**Available records:**
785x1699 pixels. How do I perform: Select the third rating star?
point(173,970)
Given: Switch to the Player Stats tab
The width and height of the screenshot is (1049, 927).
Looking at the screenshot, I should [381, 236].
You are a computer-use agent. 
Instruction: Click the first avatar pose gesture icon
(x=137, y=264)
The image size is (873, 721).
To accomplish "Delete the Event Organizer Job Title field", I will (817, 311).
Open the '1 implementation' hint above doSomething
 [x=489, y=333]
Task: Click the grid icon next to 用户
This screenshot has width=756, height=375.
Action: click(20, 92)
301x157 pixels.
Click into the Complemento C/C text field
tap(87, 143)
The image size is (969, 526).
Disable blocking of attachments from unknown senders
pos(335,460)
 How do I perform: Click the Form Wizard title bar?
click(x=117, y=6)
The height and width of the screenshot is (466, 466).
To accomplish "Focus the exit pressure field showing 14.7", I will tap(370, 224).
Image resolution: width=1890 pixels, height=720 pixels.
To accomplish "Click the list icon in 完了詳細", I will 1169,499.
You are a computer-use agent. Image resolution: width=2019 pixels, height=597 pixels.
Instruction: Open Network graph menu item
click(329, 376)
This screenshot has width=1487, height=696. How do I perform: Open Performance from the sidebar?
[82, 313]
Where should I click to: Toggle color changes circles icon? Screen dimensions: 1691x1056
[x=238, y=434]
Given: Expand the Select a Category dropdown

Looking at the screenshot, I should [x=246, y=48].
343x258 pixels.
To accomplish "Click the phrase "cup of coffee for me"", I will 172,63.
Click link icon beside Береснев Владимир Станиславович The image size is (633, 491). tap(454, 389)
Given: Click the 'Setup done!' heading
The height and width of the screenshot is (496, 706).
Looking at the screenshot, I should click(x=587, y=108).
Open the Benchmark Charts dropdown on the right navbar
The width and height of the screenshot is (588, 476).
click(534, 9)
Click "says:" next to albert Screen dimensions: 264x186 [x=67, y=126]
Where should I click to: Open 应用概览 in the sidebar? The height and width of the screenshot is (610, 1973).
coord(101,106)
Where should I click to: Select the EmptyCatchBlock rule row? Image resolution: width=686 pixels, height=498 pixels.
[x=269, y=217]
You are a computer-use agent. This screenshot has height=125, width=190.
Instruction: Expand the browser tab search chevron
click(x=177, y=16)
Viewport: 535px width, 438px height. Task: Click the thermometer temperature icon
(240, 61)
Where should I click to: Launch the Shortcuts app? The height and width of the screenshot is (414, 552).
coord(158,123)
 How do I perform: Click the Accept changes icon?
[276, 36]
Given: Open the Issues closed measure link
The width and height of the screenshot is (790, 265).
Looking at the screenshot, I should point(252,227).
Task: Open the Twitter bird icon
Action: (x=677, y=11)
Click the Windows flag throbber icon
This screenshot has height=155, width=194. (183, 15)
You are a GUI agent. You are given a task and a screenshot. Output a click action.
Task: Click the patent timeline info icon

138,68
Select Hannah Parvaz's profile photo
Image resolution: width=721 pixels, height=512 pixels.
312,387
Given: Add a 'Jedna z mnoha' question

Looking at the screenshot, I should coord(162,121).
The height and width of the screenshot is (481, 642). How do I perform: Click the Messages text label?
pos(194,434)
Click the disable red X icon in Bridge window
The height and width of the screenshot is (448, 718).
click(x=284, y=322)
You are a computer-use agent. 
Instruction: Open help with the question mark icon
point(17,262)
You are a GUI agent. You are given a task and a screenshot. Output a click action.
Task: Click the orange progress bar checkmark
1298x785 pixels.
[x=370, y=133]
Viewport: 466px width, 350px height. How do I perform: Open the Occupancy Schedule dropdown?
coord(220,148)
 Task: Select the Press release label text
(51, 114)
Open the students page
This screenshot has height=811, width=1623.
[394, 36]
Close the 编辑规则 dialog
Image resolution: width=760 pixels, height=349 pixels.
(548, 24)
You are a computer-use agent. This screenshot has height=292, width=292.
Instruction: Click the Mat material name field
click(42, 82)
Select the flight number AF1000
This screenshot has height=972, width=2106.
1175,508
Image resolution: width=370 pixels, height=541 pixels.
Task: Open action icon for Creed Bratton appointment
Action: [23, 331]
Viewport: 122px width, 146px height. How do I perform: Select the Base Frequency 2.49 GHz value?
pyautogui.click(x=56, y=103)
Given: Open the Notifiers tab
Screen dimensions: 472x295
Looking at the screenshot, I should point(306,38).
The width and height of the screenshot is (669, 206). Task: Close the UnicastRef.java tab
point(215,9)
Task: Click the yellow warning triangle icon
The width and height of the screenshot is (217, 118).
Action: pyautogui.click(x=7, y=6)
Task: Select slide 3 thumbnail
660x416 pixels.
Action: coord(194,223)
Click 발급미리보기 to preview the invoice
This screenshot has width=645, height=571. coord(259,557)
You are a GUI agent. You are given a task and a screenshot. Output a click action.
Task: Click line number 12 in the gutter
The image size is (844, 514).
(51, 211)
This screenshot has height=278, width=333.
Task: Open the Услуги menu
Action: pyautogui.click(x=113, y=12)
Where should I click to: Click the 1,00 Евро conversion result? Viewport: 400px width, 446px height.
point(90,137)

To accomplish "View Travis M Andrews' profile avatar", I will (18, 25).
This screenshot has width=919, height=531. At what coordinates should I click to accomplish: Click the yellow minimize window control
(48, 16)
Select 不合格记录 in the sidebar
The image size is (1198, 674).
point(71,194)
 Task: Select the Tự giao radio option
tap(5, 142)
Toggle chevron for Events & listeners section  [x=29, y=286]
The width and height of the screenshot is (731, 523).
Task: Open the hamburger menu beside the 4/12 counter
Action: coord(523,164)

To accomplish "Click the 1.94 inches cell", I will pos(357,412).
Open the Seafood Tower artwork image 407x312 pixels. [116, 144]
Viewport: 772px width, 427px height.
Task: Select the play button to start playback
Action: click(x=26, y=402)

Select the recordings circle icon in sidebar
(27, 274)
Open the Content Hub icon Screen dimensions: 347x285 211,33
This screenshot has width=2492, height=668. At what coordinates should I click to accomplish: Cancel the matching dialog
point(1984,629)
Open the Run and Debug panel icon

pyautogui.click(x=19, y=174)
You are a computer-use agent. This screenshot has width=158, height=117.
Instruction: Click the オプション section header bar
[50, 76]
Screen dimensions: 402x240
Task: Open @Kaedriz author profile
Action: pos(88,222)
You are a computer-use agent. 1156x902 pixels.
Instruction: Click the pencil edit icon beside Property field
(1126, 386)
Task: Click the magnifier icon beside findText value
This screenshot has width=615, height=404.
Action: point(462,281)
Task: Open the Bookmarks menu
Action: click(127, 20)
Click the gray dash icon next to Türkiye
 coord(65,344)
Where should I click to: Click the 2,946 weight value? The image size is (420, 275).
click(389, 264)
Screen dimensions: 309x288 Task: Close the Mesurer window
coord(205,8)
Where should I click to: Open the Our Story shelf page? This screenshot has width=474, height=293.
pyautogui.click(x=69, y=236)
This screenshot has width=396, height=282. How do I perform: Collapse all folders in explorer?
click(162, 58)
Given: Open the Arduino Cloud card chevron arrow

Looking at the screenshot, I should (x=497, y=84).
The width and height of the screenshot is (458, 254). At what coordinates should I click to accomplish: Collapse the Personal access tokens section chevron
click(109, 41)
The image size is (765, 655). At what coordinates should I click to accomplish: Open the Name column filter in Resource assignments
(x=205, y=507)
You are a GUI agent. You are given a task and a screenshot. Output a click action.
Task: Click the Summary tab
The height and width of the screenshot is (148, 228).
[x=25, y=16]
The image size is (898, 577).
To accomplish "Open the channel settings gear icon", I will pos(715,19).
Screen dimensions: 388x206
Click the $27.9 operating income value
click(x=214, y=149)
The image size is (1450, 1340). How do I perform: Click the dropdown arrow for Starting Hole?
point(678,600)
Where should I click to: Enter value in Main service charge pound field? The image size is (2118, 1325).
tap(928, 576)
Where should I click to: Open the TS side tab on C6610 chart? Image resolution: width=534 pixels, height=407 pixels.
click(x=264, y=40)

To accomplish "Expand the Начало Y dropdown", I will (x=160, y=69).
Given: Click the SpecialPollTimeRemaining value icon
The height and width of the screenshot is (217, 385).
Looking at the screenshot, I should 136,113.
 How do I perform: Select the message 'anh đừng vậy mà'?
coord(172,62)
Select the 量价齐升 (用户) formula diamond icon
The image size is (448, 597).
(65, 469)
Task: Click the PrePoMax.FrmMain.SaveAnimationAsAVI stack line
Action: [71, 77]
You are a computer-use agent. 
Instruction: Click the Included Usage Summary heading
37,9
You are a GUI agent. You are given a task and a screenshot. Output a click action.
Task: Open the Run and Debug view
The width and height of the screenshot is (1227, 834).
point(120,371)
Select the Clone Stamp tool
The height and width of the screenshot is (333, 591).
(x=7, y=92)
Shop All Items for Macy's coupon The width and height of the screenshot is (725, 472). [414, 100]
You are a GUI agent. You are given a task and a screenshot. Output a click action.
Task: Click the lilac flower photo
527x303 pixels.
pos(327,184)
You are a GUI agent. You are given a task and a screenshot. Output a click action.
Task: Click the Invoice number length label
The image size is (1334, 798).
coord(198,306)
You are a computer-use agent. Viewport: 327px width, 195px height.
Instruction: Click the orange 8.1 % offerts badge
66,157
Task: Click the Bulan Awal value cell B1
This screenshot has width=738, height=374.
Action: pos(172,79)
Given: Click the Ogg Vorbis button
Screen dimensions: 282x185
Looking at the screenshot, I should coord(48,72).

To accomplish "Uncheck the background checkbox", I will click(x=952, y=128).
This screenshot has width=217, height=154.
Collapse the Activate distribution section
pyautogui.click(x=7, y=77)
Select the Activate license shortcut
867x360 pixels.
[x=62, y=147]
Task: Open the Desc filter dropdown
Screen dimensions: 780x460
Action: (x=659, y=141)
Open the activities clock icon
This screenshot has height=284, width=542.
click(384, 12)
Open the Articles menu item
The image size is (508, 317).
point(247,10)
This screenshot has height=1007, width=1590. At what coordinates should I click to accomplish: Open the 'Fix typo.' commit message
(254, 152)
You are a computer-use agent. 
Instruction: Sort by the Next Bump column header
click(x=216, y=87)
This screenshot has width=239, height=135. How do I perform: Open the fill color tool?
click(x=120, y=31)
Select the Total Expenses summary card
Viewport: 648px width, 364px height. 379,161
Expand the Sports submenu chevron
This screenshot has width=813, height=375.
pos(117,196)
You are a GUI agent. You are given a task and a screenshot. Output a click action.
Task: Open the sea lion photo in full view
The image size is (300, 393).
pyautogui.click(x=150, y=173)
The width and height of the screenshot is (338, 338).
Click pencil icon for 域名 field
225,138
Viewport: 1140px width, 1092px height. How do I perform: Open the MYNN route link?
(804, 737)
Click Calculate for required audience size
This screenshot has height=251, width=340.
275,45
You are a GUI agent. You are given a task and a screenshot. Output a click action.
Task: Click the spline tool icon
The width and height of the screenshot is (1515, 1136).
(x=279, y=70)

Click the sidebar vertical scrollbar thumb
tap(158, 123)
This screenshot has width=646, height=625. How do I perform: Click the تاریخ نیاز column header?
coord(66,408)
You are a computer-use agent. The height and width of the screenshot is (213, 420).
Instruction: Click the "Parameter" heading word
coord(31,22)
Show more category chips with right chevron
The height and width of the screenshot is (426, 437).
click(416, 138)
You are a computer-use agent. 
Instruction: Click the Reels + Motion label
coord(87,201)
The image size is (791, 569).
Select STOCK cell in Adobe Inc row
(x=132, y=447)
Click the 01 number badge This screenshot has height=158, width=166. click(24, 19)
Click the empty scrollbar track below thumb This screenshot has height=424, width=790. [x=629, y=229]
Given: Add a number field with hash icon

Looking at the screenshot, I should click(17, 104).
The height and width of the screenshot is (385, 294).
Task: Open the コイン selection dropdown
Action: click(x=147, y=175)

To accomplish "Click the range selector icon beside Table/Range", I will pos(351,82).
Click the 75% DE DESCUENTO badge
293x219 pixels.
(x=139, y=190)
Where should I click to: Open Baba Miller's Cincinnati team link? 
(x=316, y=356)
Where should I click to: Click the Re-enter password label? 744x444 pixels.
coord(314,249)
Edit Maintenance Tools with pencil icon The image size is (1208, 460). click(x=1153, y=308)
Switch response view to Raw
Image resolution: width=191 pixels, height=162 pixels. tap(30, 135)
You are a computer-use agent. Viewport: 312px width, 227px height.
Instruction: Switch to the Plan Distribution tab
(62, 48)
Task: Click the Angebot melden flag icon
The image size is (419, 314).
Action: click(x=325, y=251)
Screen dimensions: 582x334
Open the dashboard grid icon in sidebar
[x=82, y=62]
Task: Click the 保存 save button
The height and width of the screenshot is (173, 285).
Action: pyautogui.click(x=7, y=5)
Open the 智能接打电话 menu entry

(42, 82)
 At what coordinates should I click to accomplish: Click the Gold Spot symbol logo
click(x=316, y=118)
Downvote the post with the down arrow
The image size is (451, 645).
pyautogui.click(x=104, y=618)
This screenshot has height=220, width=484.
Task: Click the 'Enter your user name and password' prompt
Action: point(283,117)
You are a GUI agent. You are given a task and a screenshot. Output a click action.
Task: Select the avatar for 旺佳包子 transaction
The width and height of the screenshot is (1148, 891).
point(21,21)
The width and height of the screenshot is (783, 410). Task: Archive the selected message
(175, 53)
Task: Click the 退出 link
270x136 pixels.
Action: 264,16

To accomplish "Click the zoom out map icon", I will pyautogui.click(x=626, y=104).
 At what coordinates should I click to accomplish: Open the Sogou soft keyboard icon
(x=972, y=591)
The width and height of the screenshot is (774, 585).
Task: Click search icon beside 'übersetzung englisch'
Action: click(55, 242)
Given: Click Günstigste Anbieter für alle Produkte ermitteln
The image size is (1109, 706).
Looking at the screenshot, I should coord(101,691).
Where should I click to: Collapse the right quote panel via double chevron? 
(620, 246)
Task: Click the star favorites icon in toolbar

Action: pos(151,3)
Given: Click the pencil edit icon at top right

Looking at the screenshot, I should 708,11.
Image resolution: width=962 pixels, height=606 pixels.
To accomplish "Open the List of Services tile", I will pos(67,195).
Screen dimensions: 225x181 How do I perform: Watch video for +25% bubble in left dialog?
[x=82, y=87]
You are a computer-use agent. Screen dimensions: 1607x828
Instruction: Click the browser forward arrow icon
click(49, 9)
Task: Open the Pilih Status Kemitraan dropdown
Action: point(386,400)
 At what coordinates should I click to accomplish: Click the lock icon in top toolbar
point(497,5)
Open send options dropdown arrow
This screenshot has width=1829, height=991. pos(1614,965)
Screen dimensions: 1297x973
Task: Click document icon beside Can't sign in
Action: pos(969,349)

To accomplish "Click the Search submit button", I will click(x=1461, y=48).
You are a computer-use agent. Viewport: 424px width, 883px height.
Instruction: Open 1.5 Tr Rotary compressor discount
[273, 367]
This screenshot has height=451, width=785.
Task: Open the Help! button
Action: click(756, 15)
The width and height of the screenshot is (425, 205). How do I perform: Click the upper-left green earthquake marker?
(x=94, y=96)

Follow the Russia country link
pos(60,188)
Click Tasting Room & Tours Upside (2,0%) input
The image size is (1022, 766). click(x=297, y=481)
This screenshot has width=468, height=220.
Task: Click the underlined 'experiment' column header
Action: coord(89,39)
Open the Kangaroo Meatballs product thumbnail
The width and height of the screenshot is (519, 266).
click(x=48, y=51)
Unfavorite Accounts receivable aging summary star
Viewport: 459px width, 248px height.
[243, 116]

**Task prompt:** Sift the material for lines that include the word "thumbnail", and copy each one.

**Exercise result:**
Task: Select slide 3 thumbnail
Open the Kangaroo Meatballs product thumbnail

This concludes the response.